Text.

For the first time, class 10 students currently sitting for the state board’s examinations (which end on February 28) are required to do so without wearing shoes or socks. In slippers, goes the rationale of the Bihar School Examination Board (BSEB), they are less likely to cheat. Leaving aside that the order was passed without any immediate provocation and despite the fact that examination centres are meant to be equipped with CCTV cameras, the move presents a much deeper problem.
It exemplifies the disturbing philosophy of governance that has marked Nitish Kumar’s third term as chief minister. The problem of cheating, the Bihar government seems to believe, can be solved by treating all students as cheaters. This can even be seen to be analogous to the government’s earlier unwise decision — to deal with the problem of alcoholism through prohibition, by criminalising anyone who chooses to imbibe, even moderately.

Dataset section.
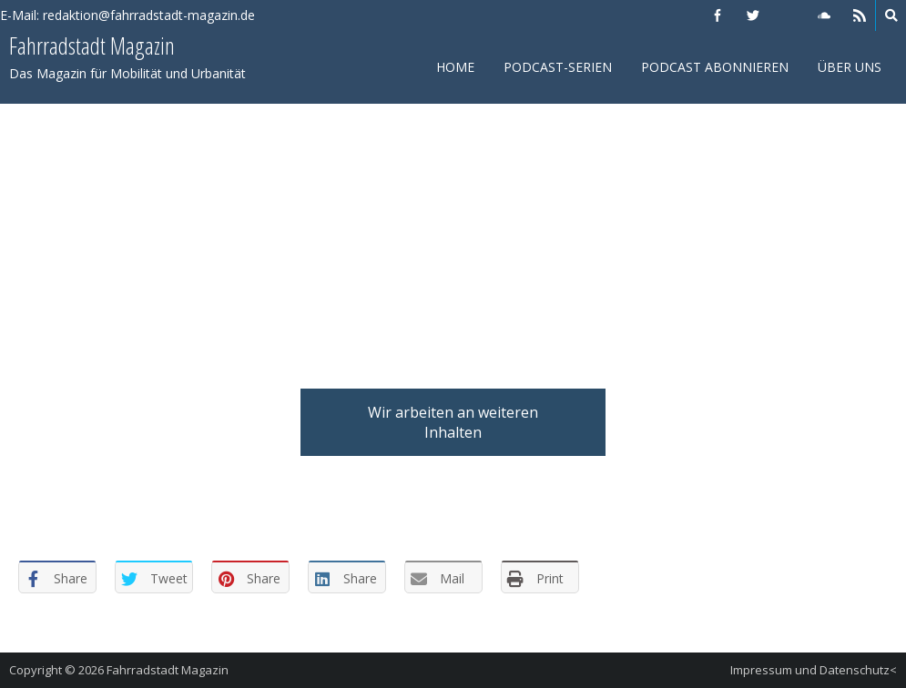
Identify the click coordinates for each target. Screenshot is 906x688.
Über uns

Job 1.
In the text on Bihar's exam footwear rule, on what date do the class 10 state board examinations end?
Job 2.
Continue the text on Bihar's exam footwear rule, starting after its last sentence.
The listing is separate material, unrelated to the text on Bihar's exam footwear rule.

Result 1.
They end on February 28.

Result 2.
Unlike in his earlier terms, when incentives towards school enrolment and welfare programmes for the poor marked Nitish Kumar’s governance style, his current tenure seems to fall back on punitive ideas. The dangers of such an approach are many, not least of which appears to be that a consummate politician seems not to recognise the power of symbols. Diktats about who is allowed to wear shoes and where hark back to a time, unfortunately recent, when they held up caste hierarchies. No part of public education should allude to that time.